REVENTA Tablet

- In postmenopausal women for the treatment of osteoporosis to prevent fractures, including those of the hip and spine (vertebral compression fractures).

- In postmenopausal women who are at risk of developing osteoporosis.

- For the treatment of osteoporosis in men to prevent fractures.

- For the treatment and prevention of glucocorticoid-induced osteoporosis in men and women.

- For the treatment of Paget’s disease of bone in men and women.

Dosage and administration

Reventa (Alendronate sodium) must be taken at least 30 minutes before the first food beverage, or medication of the day with plain water only. Food and drinks affect the absorption of REVENTA. Therefore, it is very important that REVENTA must not be used with food or drinks (other than water). The tablets must be swallowed whole, with a full glass of water and not chewed. Patients should not lie down for 30 minutes after taking the tablet.
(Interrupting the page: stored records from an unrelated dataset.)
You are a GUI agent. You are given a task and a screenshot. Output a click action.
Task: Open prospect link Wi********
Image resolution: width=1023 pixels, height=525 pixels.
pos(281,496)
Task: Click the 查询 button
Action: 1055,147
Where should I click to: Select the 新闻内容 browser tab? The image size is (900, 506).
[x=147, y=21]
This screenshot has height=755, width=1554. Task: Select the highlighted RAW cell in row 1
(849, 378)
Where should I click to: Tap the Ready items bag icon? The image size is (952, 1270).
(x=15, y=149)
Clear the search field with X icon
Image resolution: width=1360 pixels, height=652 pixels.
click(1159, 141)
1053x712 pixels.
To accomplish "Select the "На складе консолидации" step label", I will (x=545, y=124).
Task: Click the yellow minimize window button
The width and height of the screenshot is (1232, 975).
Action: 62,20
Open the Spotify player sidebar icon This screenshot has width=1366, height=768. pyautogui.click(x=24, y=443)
REVENTA should not be taken at bedtime.

Treatment of Osteoporosis in Postmenopausal Women and Men

The recommended dosage is:

- 70mg once weekly OR

- 10mg once daily.

Prevention of Osteoporosis, in Postmenopausal Women

The recommended dosage is 5mg once daily.

Treatment and Prevention of Glucocorticoid-Induced Osteoporosis in Men and Women

The recommended dosage is 5mg once a day except for postmenopausal women not receiving estrogen, for whom the recommended dosage is 10mg once daily.

Paget’s Disease of Bone in Men and Women

The recommended treatment regimen is 40mg once daily for 6 months.

- Hypersensitivity to any component of this product.

- Abnormalities of the esophagus which delay esophageal emptying such as stricture or achalasia.

- Inability to stand or sit upright for at least 30 minutes.

- Hypocalcemia.

Body as a Whole:

Common: Hypersensitivity reactions including urticaria, transient symptoms of myalgia and malaise.

Rare: Angioedema, fever, symptomatic hypocalcemia.

Gastrointestinal:

Common: Esophagitis, esophageal erosions, esophageal ulcers.

Rare: Esophageal stricture or perforation and oropharyngeal ulceration.

Gastric or duodenal ulcers, some severe and with complications, have also been reported.

Skin:

Common: Rash (occasionally with photosensitivity), pruritis.

Rare: Severe skin reactions, including Stevens-Johnson syndrome and toxic epidermal necrolysis.

Special Senses:

Rare: Uveitis, scleritis.

See the package insert about the details

- Ranitidine

- Prednisone

- Estrogen/Hormone Replacement Therapy (HRT)

- Calcium Supplements/ Antacids

- Aspirin

- NSAIDs

Pregnancy

There are no studies in pregnant women. Alendronate should be used during pregnancy only if the potential benefit justifies the potential risk to the mother and fetus.

Nursing Mothers

It is not known whether alendronate is excreted in human milk. Because many drugs are excreted in human milk, caution should be exercised when alendronate is administered to nursing women.

General:

- Causes of osteoporosis other than estrogen deficiency, aging and glucocorticoid use should be considered.

- Hypocalcemia must be corrected before initiating therapy with alendronate.

- Other disorders affecting mineral metabolism (such as vitamin D deficiency) should also be treated. Patients with these conditions, serum calcium and symptoms of hypocalcemia should be monitored during therapy.

- Ensuring adequate calcium absorption and vitamin intake is especially important in patients with Paget’s disease of bone and in patients receiving glucocorticoids as small asymptomatic decreases in serum calcium and phosphate may occur with the treatment of alendronate.

Gastrointestinal

- Physicians should be alert to symptoms signaling a possible esophageal reaction including dysphasia, odynophagia, retrostenal pain or new/worsening heartburn. Patients should be instructed to discontinue alendronate.

- Because of possible irritant effects of alendronate on the upper gastrointestinal mucosa and a potential for worsening of the underlying disease, caution should be used when alendronate is given to patients with active upper gastrointestinal problems.

See the package insert about the details below:

Renal Insufficiency

Glucocorticoid-induced osteoporosis

Pediatric Patients

At the cellular level, alendronate shows preferential localization to sites of bone resorption, specifically under osteoclasts. The osteoclasts adhere normally to the bone surface but lack the ruffled border that is indicative of active resorption. Alendronate does not interfere with osteoclast recruitment or attachment, but it does inhibit osteoclast activity. While incorporated in bone matrix, alendronate is not pharmacologically active. Thus, alendronate must be continuously administered to suppress osteoclasts on newly formed resorption surfaces.